(Beginning of Supplied data)

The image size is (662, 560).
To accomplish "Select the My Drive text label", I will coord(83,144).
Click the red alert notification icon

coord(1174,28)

(End of Supplied data)
(Beginning of Supplied data)

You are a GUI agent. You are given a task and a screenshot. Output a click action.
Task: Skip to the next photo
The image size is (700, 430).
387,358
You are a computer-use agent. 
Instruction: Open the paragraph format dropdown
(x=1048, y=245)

(End of Supplied data)

* [Problem to work on]: For each line of the material that contains the word "agent", make a copy.

* [Your solution]:
You are a GUI agent. You are given a task and a screenshot. Output a click action.
You are a computer-use agent. 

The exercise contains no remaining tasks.